> _Assignment_
Within the records below, reproduce without change the lines from the line that has "Task: Tap the green 密 badge icon" through the line that has "You are a computer-use agent. Viewport: 1026px", and only those.

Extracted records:
• • • • •

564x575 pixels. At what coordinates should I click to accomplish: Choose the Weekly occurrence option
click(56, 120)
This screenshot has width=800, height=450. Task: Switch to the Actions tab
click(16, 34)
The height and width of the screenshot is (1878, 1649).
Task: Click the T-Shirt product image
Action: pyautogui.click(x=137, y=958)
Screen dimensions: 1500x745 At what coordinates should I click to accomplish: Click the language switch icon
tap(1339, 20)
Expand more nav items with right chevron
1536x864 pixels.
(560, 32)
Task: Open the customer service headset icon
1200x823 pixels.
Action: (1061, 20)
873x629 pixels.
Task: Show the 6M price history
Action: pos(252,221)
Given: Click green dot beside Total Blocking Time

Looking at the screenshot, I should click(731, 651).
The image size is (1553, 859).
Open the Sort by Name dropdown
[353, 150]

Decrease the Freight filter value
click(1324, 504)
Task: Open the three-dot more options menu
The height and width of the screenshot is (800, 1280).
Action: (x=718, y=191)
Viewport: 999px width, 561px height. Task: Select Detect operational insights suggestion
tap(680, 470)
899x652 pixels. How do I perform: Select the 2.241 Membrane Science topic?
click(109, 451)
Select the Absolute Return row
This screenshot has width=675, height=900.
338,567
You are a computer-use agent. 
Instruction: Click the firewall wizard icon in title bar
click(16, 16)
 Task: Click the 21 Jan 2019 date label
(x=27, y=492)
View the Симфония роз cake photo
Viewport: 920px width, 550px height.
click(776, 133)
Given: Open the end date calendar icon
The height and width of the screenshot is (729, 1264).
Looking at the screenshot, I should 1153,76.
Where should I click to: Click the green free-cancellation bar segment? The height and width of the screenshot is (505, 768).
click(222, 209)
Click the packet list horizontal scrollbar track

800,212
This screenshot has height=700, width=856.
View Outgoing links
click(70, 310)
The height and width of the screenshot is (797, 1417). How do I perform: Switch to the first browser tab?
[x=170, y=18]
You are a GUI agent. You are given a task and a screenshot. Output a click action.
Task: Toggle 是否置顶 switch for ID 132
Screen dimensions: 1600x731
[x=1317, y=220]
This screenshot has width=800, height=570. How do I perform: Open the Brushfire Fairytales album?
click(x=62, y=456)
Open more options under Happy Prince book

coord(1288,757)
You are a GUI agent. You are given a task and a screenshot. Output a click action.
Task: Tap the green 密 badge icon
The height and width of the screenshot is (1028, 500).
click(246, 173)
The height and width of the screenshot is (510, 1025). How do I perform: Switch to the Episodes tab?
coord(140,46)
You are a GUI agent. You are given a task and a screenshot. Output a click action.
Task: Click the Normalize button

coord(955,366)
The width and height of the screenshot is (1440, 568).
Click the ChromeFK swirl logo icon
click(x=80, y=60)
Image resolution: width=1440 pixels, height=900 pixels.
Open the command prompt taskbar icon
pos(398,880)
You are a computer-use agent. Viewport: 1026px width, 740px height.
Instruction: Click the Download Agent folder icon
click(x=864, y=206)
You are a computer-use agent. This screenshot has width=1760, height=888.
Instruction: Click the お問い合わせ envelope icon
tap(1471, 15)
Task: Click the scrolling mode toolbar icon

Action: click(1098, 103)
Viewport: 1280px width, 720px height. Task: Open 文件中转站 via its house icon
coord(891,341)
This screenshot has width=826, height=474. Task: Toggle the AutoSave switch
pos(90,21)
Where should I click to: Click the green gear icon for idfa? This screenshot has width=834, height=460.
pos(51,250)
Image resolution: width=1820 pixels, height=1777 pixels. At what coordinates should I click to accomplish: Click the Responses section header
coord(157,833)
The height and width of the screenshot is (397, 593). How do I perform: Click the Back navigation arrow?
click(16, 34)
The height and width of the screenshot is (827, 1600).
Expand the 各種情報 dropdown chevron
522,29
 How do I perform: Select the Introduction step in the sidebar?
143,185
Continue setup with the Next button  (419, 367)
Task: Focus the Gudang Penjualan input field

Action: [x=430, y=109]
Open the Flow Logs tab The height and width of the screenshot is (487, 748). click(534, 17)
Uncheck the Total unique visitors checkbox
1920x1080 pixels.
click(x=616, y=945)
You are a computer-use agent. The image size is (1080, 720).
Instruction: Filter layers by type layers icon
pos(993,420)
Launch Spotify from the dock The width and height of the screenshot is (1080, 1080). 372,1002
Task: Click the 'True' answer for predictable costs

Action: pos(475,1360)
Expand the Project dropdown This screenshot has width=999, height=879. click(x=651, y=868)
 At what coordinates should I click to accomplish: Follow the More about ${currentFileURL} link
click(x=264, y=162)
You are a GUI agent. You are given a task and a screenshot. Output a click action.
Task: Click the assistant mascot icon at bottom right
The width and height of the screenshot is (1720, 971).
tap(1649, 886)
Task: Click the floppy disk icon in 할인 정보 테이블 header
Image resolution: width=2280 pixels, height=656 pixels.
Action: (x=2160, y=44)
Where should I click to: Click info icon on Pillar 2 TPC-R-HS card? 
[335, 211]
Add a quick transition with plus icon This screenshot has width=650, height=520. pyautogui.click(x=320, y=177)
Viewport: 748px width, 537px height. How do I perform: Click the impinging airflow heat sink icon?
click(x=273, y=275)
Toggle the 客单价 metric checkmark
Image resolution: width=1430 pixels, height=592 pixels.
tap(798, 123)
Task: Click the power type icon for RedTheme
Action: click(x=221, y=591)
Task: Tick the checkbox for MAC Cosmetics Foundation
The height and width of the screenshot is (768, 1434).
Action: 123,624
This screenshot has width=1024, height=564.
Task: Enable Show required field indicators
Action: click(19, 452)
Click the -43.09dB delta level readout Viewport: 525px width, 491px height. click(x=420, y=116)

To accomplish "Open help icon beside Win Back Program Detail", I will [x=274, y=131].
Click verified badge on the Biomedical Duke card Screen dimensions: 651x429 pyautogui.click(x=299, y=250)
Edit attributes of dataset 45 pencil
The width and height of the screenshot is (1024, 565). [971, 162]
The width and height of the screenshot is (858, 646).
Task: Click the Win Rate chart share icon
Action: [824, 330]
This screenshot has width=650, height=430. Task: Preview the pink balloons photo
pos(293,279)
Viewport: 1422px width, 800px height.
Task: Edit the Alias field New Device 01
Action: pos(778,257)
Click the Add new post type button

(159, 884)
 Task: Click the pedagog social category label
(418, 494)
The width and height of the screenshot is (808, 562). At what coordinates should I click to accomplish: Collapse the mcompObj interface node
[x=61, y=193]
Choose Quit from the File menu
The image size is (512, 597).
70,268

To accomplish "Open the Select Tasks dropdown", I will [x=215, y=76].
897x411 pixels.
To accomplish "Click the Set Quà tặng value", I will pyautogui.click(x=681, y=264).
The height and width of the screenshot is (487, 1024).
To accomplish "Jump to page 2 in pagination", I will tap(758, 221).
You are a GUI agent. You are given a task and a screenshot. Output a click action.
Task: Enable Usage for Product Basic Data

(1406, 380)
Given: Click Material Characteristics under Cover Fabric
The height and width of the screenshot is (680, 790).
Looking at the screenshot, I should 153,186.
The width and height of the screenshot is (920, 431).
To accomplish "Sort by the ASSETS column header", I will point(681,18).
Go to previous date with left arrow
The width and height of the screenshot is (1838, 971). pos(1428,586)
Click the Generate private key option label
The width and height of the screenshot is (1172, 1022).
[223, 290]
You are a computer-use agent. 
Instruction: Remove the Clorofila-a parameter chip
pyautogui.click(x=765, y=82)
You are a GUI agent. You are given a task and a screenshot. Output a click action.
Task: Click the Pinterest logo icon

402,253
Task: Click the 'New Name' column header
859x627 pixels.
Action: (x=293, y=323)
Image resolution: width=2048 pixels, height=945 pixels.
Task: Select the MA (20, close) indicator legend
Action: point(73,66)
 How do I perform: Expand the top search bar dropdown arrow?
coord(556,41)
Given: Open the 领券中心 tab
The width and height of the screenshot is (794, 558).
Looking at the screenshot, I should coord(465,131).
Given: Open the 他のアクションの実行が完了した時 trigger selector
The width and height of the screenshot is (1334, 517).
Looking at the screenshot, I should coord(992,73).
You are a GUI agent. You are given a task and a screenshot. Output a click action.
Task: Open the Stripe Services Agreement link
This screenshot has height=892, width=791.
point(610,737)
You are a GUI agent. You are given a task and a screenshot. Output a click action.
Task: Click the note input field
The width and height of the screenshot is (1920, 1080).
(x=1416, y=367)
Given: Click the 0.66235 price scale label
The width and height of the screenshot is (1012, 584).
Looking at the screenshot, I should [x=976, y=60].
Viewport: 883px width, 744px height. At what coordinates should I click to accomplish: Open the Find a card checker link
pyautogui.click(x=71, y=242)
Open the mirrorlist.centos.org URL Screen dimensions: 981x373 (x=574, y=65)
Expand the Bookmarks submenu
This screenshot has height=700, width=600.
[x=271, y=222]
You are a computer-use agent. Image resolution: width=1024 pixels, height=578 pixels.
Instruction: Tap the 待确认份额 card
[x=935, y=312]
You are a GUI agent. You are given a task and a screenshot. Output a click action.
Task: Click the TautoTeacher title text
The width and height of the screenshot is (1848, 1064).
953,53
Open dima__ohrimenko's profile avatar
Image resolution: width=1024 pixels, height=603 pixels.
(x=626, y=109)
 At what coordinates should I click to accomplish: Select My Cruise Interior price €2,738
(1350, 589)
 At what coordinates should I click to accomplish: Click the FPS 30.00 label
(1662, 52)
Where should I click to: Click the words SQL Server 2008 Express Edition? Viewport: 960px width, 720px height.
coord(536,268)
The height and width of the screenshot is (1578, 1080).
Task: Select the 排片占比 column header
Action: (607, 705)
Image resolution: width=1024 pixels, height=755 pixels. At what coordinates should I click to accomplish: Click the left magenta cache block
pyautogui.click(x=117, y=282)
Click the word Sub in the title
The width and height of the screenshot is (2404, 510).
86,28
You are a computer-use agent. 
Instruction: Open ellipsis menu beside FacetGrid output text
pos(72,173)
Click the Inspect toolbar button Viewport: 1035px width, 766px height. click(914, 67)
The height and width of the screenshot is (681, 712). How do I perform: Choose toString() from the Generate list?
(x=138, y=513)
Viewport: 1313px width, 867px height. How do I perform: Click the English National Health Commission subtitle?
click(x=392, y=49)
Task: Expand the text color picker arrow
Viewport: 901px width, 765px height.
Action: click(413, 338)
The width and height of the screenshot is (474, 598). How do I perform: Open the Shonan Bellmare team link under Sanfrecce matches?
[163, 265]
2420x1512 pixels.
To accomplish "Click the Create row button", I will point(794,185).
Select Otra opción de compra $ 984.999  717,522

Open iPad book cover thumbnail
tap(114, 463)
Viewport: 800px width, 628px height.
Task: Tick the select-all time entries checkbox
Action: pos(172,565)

• • • • •

> _Output of the exercise_
Task: Tap the green 密 badge icon
The height and width of the screenshot is (1028, 500).
click(246, 173)
The height and width of the screenshot is (510, 1025). How do I perform: Switch to the Episodes tab?
coord(140,46)
You are a GUI agent. You are given a task and a screenshot. Output a click action.
Task: Click the Normalize button

coord(955,366)
The width and height of the screenshot is (1440, 568).
Click the ChromeFK swirl logo icon
click(x=80, y=60)
Image resolution: width=1440 pixels, height=900 pixels.
Open the command prompt taskbar icon
pos(398,880)
You are a computer-use agent. Viewport: 1026px width, 740px height.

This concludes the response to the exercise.